Re: Help with failed raid 5

Phil Turmel <philip@xxxxxxxxxx> · Sun, 05 May 2013 17:52:34 -0400

Hi Frederick,

On 05/04/2013 12:51 PM, Frederick Gnodtke wrote:
> Hi,
> 
> I hope someone can help me with this as I am struggling with it since
> this morning.

We may be able to help you.  Some critical information is missing.  For
the record, running raid5 when you have a hot spare available to make it
a raid6 is pretty much insane.

> The following scenario: I have a softwareraid 5 created using mdadm.
> It consisted out of 5 Disks, each of them 2000GB with one as spare-drive.
> The original mdadm.conf looked like this:

[trim /]

> Everything was fine until this morning I tried to open a file and got an
> I/O-Error. I rebooted the computer, stopped the raid, did an smartctl -t
> long on all drives belonging to the raid, but they all seem to run quiet
> well.

> Reassembling it using mdadm --assemble --scan --force did not lead to
> anything so I tried to recreate it using "mdadm --create /dev/md0
> --assume-clean --raid-devices=5 --level=5 /dev/sd[abdef]

Really bad choice.  Advice to use "--create --assume-clean" is scattered
around the 'net, but there are terrible pitfalls.

> It created an array but there was no filesystem to mount.
> fsck could not detect an filesystem and I didn't relocate any "bad
> blocks" as I was afraid this might reduce my chance to repair the raid
> to zero.

The device order you specified is certainly wrong, based on your
original superblocks.

> The original Superblocks of all disks befor recreating the array looked
> like this (The raid already failed when I captured this):

[trim /]

You don't show the original superblock for /dev/sda.  We need it.

>From the given superblocks, your order would be /dev/sd{?,f,e,?,d,?},
where the question marks would be various combinations of a, b, and c.

The roles of sdb and sdc show as spare, either of which could have been
the original spare.

Please look in your system's syslog to see if you can find the raid
assembly report from the last boot before the problem surfaced.  It
would be an alternate source of drive roles.

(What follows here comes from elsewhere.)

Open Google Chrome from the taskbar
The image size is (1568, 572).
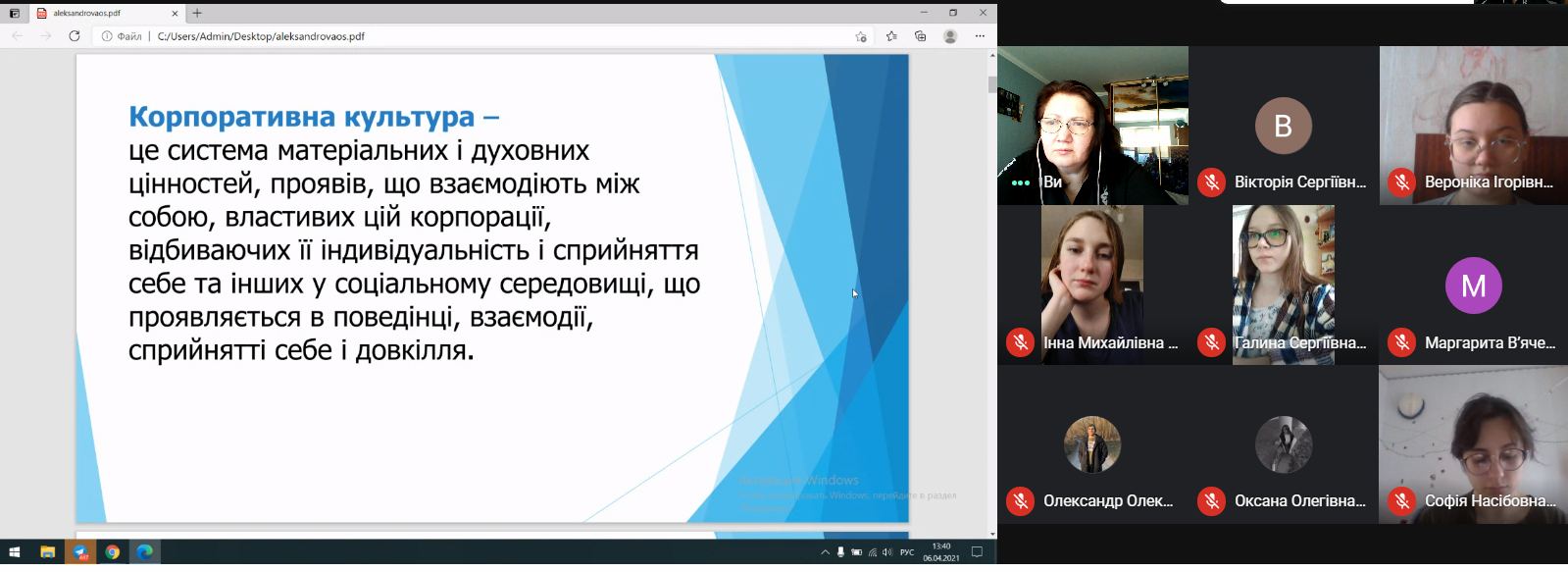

If you find that in syslog, there's a good chance you will also be able
to find the drive error reports in syslog for the kickout of your
drives.  Show us the excerpts.

> Is there any chance to recover the raid?

Yes.

> Has anybody any idea?

You may have to try multiple combinations of drive orders if it cannot
be figured out from other information.  You *must* not mount your
filesystem until we are certain the order is correct.

> As I am just a poor student I didn't quiet have the money to do backups
> so my private data would be lost if the raid failed.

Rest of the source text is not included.